Em 10 de Setembro de 1877:

·Melo Gouveia passa a acumular a fazenda, substituindo aqui Carlos Bento da Silva

·O governo tentou contrair um empréstimo internacional de 6 500 000 libras, junto da casa Baring Brothers, em Londres. Mas a imprensa de Londres e Paris levanta suspeitas sobre Portugal, acusado de não pagar os juros ajustados. Daí que o governo apenas tenha conseguido um empréstimo de 3 milhões de libras. Carlos Bento da Silva é forçado a demitir-se.

·Morte de Alexandre Herculano em 13 de Setembro de 1877

·Em 21 de Outubro Fontes regressa a Lisboa, depois de uma longa viagem pela Europa.

·Inaugurada a ponte D. Maria Pia em 4 de Novembro de 1877. Começara a ser construída em 5 de Janeiro de 1875, pela casa Eiffel de Paris

·Viagens de exploração africana de Serpa Pinto, Capelo e Ivens (partiram para Luanda em 7 de Julho de 1977).

·Em 28 de Dezembro de 1877, os progressistas declaram apoiar incondicionalmente o governo, mas sem se responsabilizarem pelos respectivos actos.

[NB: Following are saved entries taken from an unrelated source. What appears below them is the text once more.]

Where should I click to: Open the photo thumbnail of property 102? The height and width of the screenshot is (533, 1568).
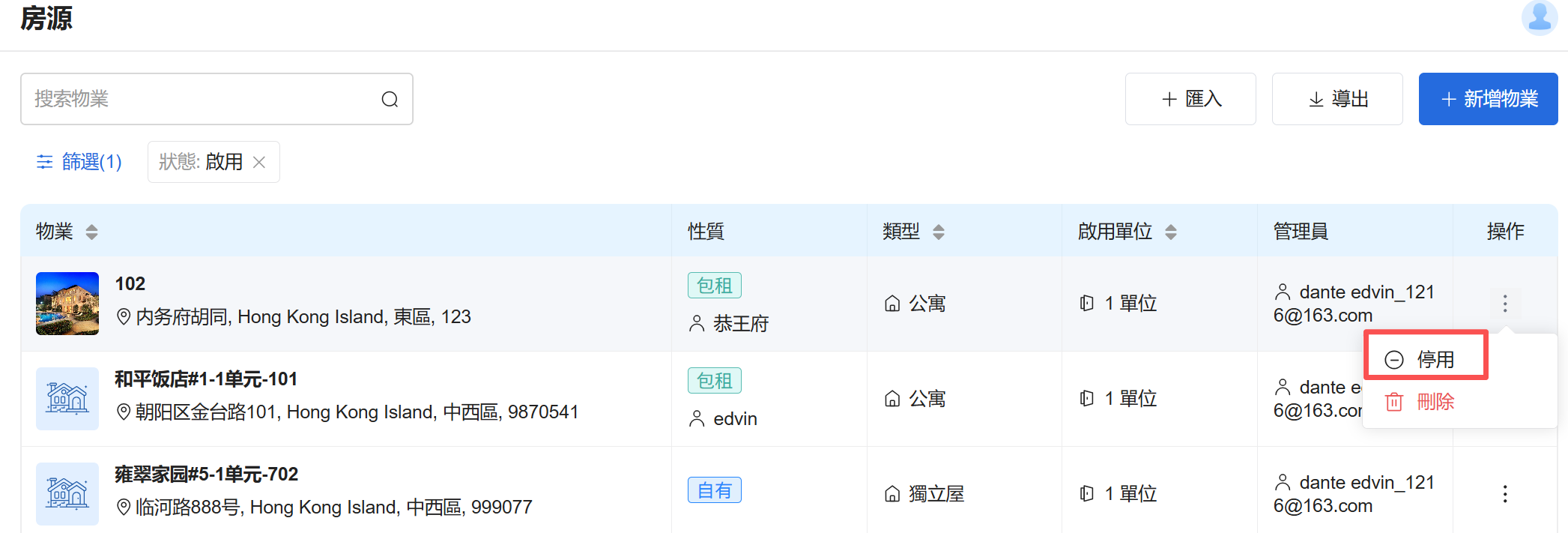tap(67, 303)
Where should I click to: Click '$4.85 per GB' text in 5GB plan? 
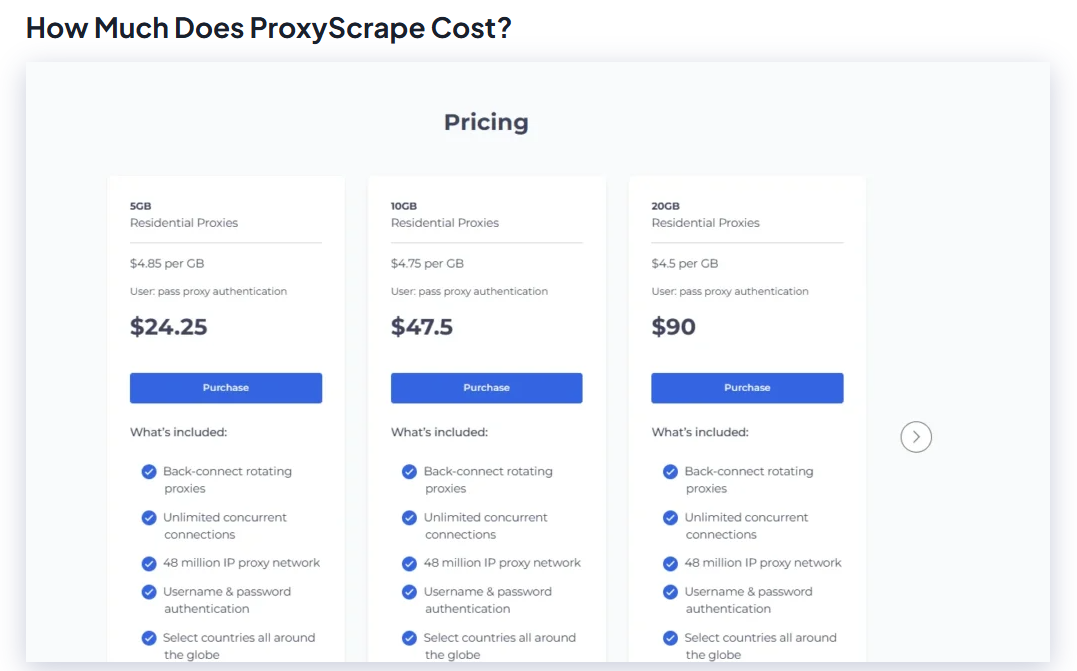coord(167,264)
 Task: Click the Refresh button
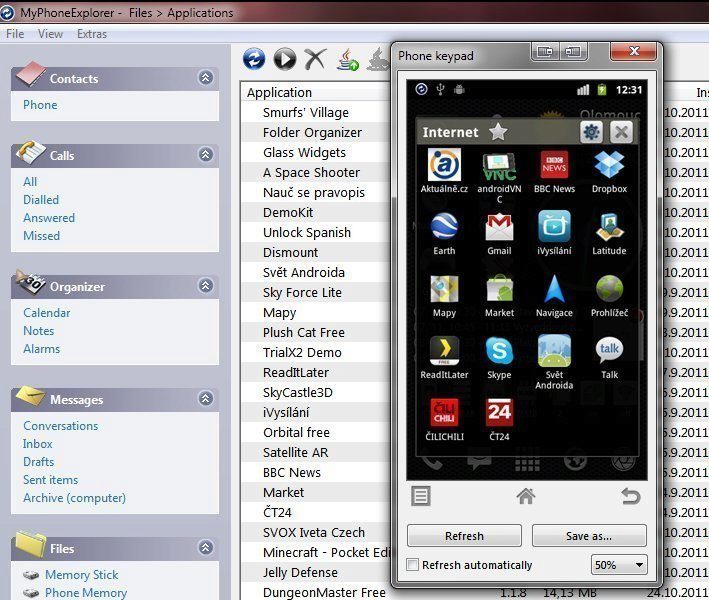pyautogui.click(x=464, y=536)
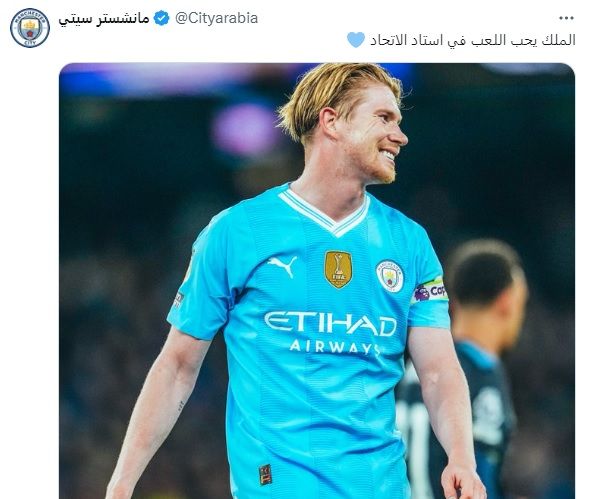Click the club crest on the jersey

point(390,276)
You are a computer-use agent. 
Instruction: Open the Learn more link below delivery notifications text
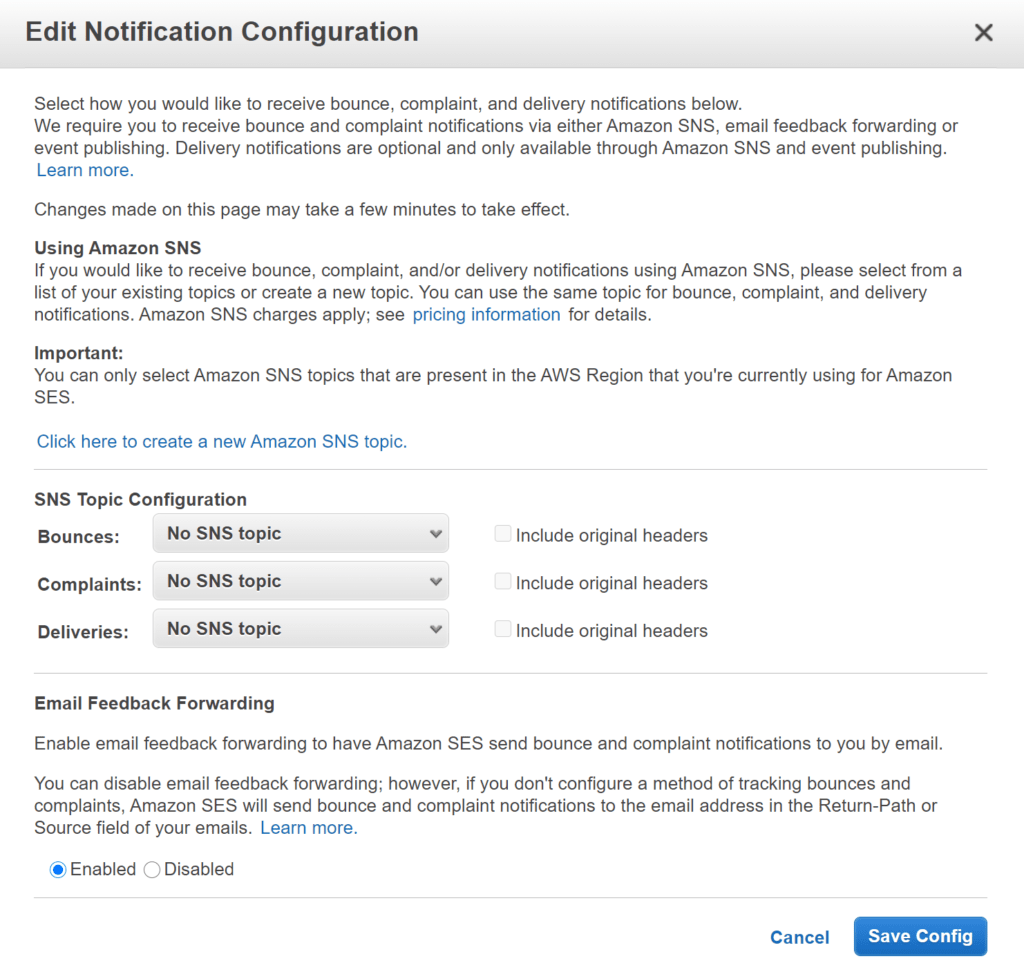tap(85, 170)

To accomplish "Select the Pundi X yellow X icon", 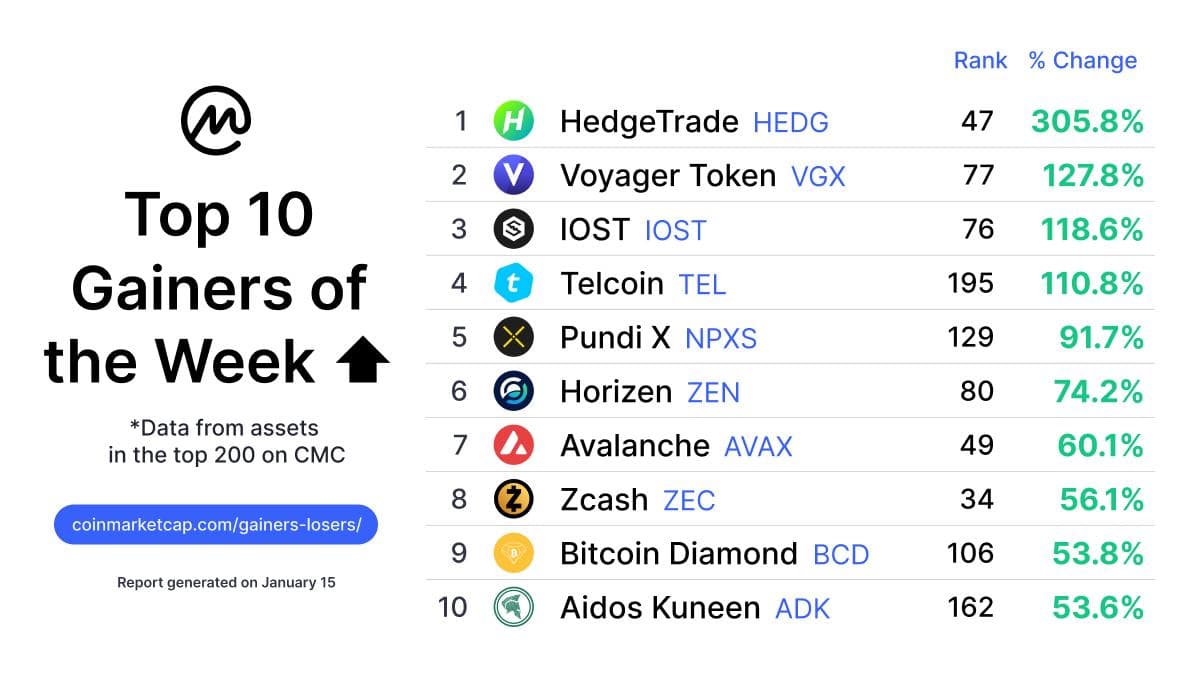I will point(514,337).
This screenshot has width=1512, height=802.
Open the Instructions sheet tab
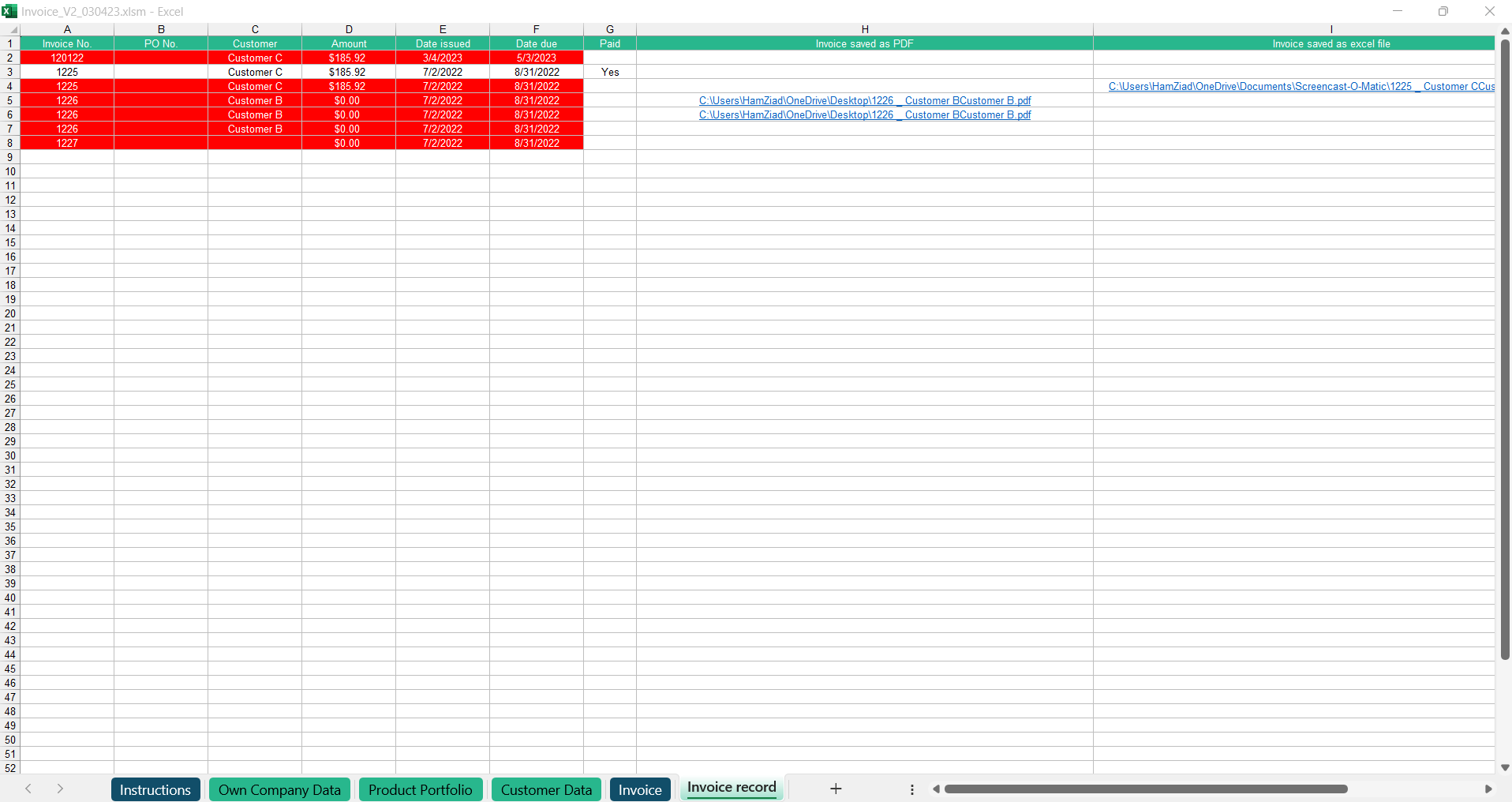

·Em 26 de Janeiro de 1878 foi aprovada uma moção de censura ao governo, acusado de esbanjador e antiliberal, por iniciativa do chefe dos constituintes, Dias Ferreira. Os regeneradores votaram contra o governo, invocando a circunstância do ministro das obras públicas ter tomado uma posição contra os fontistas na chamada questão da Penitenciária. Entre os regeneradores que atacaram o governo, destacaram-se Lopo Vaz, contra a política financeira e Júlio Vilhena, contra a política de Barros e Cunha. Tomás Ribeiro também fez um vigoroso discurso oposicionista. Em defesa do governo, saiu o deputado progressista José Luciano.